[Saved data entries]
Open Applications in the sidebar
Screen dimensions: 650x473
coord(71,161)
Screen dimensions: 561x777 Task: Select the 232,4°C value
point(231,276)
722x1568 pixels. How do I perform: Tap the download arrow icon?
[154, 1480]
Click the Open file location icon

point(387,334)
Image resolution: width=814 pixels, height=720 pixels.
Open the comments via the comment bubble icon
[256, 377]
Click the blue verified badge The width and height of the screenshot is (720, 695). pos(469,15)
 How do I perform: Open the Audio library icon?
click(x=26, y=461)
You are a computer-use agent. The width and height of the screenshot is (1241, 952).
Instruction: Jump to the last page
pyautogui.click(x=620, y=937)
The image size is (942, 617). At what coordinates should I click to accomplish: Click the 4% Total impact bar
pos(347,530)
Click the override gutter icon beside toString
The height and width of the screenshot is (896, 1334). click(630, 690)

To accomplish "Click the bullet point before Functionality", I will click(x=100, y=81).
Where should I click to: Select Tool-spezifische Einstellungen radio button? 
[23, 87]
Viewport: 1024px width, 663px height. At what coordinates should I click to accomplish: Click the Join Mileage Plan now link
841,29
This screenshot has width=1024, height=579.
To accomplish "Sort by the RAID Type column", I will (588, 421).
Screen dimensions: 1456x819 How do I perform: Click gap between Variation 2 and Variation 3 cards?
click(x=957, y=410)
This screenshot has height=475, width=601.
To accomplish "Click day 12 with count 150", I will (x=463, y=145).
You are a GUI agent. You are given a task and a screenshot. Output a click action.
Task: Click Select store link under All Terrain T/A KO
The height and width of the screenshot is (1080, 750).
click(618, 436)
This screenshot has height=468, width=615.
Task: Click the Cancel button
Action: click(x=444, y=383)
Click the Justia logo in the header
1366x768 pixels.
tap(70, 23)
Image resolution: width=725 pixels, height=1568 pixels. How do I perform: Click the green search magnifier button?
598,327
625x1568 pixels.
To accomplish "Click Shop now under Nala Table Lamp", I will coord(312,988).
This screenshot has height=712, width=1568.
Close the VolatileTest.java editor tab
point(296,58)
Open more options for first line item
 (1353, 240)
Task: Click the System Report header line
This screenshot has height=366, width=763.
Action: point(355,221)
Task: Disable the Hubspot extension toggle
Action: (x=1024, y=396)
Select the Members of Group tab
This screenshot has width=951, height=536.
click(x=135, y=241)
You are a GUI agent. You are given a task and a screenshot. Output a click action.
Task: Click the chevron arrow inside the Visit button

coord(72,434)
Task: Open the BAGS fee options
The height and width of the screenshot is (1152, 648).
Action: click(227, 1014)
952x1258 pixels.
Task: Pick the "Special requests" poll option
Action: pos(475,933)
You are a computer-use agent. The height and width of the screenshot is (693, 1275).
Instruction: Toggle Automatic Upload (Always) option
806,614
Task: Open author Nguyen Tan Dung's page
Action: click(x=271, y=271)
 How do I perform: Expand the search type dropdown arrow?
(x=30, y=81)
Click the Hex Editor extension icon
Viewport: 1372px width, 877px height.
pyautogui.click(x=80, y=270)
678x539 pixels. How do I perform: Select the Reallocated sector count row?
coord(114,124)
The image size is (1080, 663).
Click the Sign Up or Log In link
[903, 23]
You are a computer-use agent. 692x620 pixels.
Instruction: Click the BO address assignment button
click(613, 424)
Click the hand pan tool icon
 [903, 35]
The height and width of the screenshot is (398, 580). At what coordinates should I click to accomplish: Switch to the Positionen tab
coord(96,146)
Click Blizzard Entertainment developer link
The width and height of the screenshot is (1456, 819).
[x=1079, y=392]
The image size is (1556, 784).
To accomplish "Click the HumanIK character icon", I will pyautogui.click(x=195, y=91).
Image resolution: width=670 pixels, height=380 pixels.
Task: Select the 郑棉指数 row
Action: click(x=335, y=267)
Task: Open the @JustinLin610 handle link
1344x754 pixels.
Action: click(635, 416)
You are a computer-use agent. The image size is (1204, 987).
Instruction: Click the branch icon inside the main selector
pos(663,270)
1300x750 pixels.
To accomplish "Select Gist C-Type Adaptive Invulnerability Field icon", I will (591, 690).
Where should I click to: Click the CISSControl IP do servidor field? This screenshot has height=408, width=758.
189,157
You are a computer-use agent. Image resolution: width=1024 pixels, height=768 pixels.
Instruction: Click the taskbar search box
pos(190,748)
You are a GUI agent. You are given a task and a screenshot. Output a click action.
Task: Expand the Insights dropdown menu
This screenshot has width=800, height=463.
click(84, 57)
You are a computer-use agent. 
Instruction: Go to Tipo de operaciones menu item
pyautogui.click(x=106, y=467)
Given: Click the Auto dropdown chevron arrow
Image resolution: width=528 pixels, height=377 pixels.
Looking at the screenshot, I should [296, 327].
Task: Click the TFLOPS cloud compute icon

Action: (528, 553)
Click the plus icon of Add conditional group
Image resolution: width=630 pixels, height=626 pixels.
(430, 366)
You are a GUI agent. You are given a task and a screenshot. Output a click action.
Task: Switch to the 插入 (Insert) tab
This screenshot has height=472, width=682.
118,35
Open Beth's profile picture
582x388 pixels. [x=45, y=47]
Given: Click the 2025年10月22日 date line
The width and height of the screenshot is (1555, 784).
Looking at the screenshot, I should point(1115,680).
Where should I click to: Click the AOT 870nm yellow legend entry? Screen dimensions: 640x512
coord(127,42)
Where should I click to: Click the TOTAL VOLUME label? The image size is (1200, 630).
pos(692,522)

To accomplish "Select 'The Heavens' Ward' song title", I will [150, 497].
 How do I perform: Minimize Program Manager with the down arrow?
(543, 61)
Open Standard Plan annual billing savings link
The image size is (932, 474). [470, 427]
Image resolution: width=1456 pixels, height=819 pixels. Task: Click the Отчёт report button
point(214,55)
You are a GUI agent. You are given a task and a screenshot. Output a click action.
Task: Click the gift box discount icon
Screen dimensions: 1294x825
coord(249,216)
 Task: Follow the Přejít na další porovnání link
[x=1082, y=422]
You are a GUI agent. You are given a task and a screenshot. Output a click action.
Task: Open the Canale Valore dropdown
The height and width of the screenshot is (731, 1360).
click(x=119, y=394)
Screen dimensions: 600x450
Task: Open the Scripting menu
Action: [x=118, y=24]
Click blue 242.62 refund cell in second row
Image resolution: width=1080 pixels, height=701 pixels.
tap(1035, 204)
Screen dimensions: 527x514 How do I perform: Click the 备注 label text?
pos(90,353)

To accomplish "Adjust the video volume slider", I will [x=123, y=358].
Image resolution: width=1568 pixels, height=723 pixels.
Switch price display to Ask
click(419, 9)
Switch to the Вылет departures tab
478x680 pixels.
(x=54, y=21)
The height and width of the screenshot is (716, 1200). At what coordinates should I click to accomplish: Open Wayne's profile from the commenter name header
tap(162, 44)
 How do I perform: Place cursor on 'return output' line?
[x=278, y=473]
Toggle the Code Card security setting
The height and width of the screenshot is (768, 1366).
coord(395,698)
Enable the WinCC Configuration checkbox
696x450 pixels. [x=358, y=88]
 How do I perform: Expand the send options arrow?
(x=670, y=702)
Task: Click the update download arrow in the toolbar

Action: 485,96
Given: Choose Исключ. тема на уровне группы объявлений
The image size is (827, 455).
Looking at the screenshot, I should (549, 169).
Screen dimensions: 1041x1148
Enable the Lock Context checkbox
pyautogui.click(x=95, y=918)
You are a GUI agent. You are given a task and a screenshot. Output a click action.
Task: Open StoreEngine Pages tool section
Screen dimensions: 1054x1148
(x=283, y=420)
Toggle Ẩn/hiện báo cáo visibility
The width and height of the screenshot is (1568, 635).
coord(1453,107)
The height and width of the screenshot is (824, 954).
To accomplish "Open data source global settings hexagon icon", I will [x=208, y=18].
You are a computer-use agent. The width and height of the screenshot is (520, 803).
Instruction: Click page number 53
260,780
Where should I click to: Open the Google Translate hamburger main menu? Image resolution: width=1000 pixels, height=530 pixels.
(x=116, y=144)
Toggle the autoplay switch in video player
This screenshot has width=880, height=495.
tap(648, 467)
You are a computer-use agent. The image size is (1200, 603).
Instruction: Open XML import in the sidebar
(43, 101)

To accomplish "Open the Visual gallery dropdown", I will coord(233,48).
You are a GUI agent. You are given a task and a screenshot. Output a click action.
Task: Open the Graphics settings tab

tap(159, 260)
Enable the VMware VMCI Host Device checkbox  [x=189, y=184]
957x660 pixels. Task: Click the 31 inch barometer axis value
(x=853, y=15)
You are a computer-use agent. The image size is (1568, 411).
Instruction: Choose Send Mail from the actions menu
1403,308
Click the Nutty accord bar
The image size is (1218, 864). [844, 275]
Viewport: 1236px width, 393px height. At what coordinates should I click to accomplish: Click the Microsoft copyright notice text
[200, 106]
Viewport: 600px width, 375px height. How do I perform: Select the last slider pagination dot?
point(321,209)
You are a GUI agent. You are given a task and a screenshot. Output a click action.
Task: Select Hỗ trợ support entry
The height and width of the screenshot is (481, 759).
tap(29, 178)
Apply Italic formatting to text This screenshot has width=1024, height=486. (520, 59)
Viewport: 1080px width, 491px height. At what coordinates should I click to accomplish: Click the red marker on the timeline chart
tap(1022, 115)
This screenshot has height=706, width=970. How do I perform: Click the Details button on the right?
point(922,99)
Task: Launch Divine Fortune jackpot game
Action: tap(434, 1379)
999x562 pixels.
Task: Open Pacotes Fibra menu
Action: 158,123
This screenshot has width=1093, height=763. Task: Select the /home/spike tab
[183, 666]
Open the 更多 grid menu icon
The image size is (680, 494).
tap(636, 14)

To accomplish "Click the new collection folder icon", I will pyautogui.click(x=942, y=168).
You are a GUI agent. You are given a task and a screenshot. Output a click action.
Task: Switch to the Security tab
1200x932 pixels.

YOUR INSTRUCTIONS: Go through the data above and copy each line that holds the word "under".

WRITTEN ANSWER:
Task: Click Select store link under All Terrain T/A KO
To accomplish "Click Shop now under Nala Table Lamp", I will coord(312,988).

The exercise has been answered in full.